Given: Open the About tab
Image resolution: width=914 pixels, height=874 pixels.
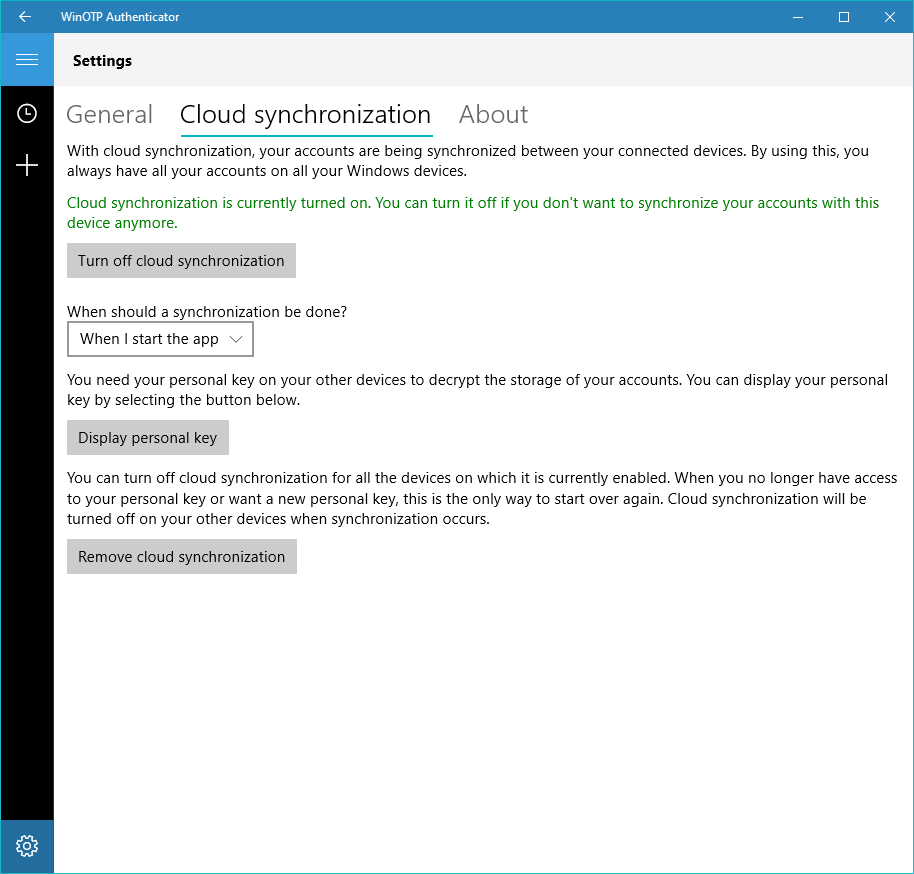Looking at the screenshot, I should [493, 114].
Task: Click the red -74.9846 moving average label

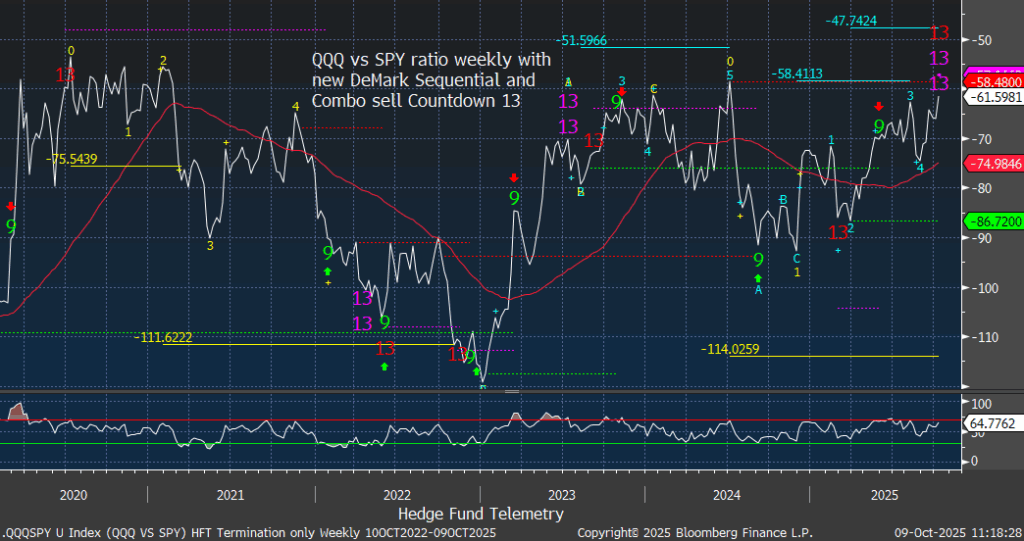Action: 991,163
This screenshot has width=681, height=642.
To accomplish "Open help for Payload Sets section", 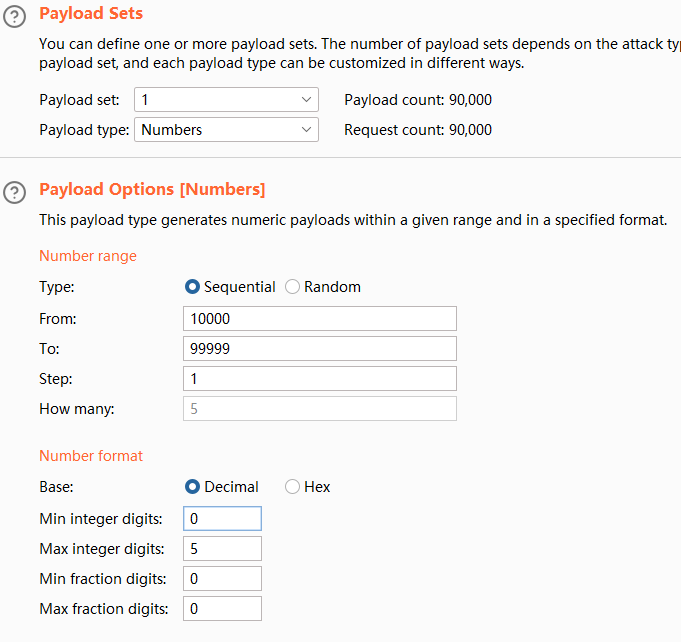I will pos(15,16).
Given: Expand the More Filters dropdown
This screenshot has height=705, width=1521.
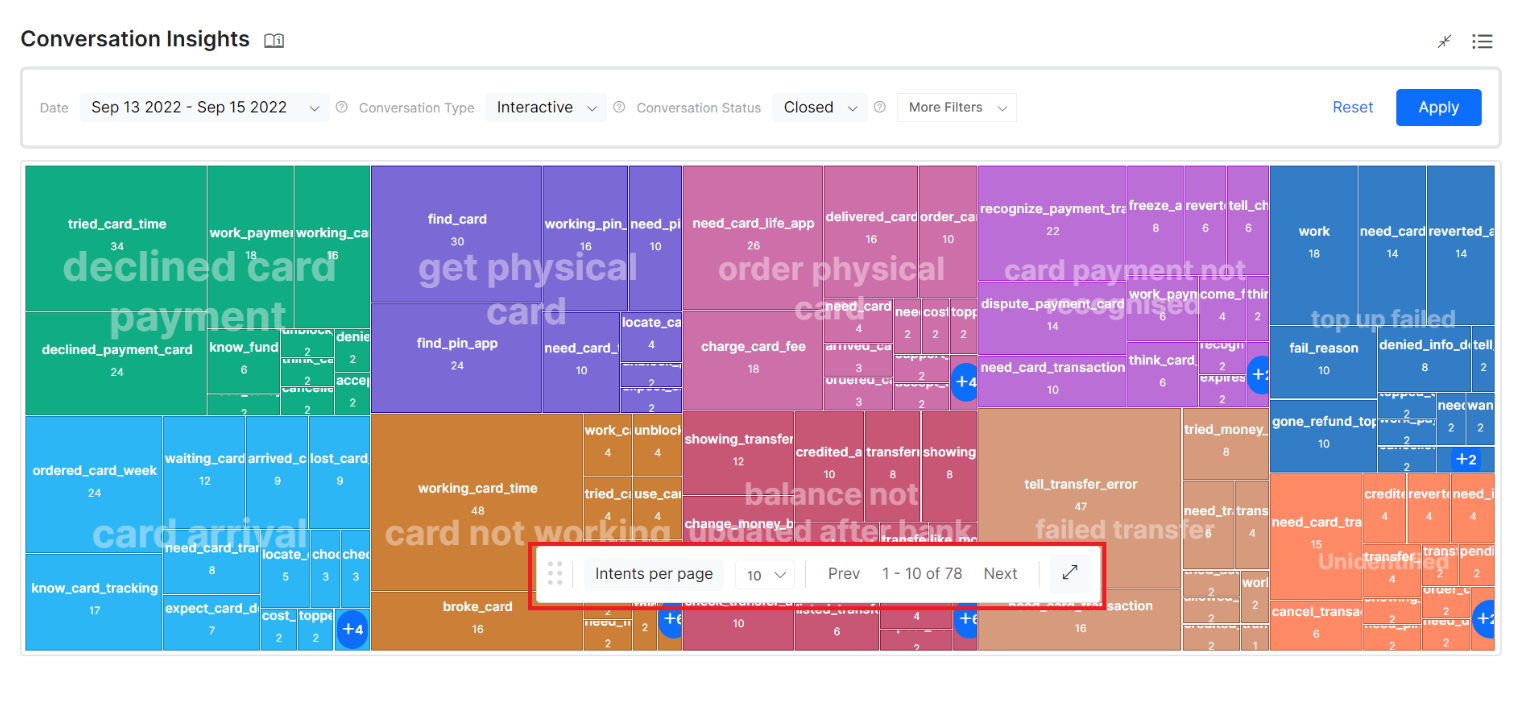Looking at the screenshot, I should point(956,107).
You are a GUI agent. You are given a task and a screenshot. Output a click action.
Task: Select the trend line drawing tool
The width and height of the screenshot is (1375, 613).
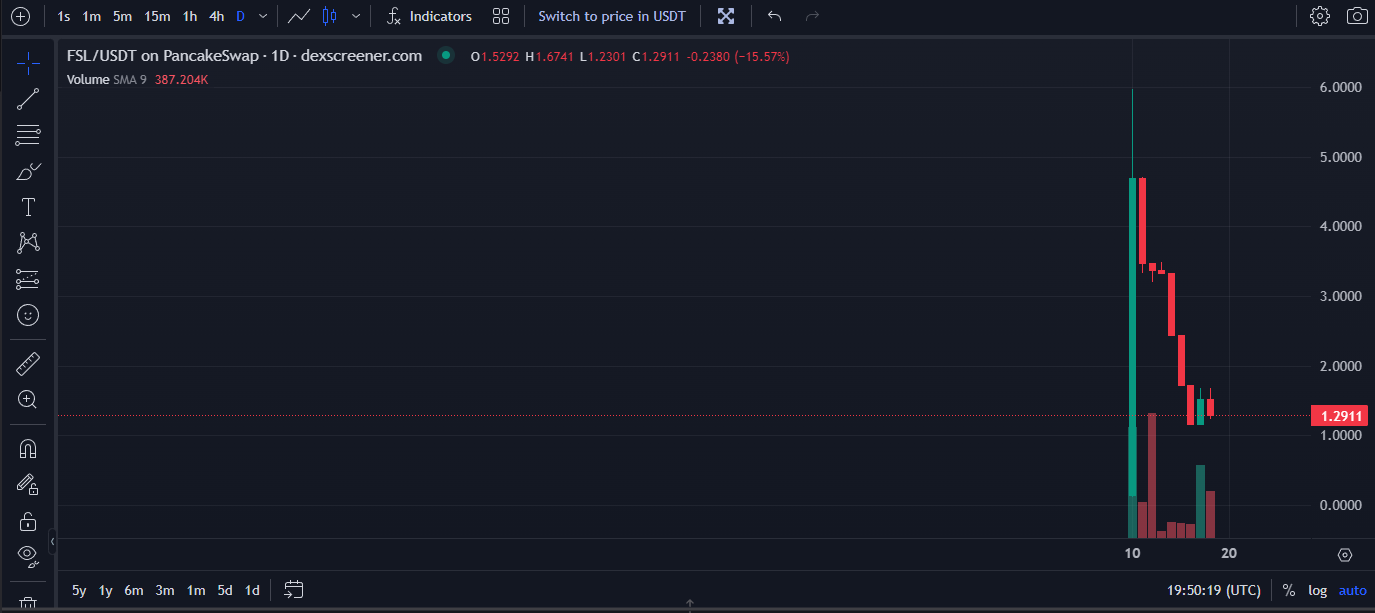28,98
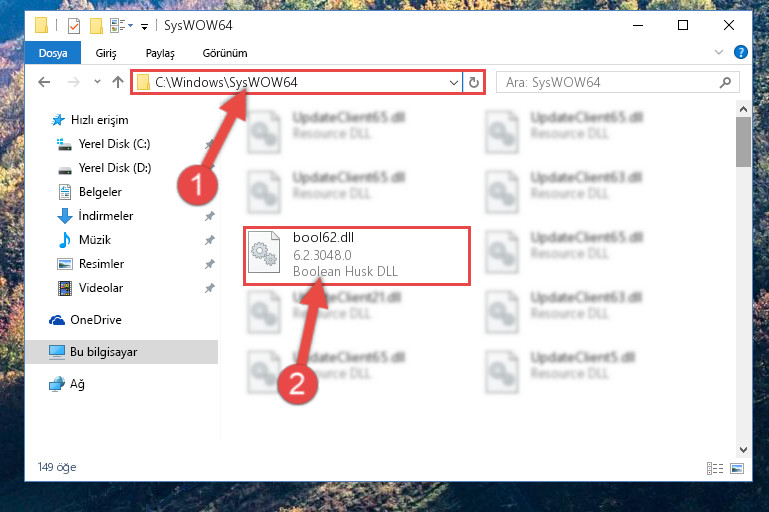Click the Back navigation arrow
Viewport: 769px width, 512px height.
(x=44, y=82)
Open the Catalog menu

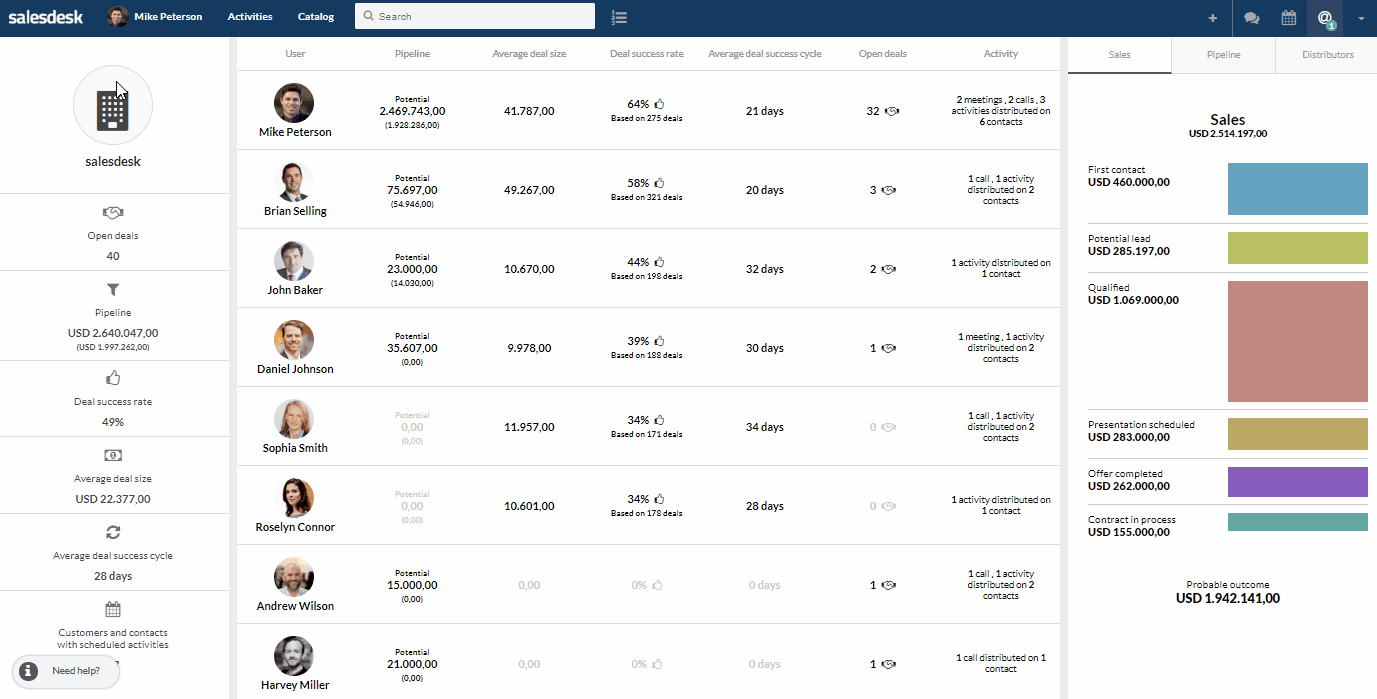(316, 17)
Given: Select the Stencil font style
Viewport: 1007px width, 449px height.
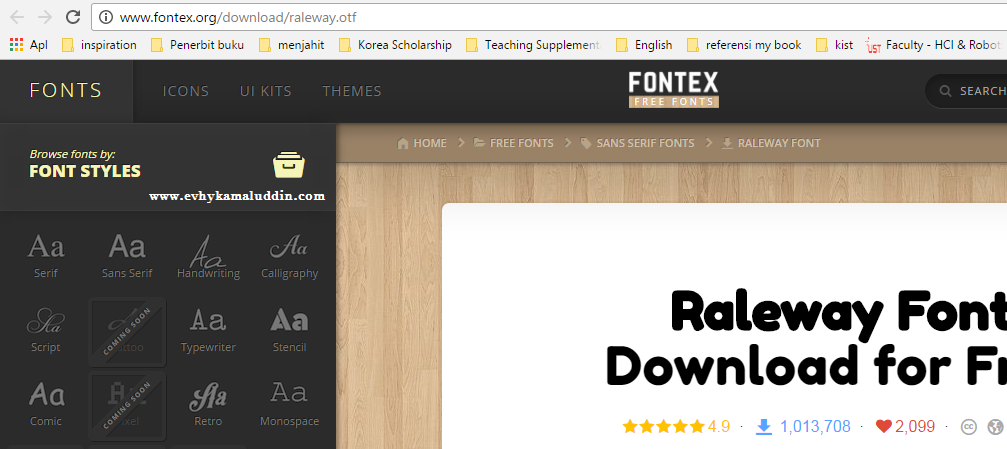Looking at the screenshot, I should pyautogui.click(x=289, y=330).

........

» Work to complete
Which part of the entries opens with the line containing "This screenshot has height=705, width=1521." and closes with the line containing "Task: Select the trend line drawing tool"? Output that part exactly, ends included, pictures excluded.

» Task response
This screenshot has height=705, width=1521.
Looking at the screenshot, I should point(956,107).
You are a GUI agent. You are given a task and a screenshot. Output a click action.
Task: Select the trend line drawing tool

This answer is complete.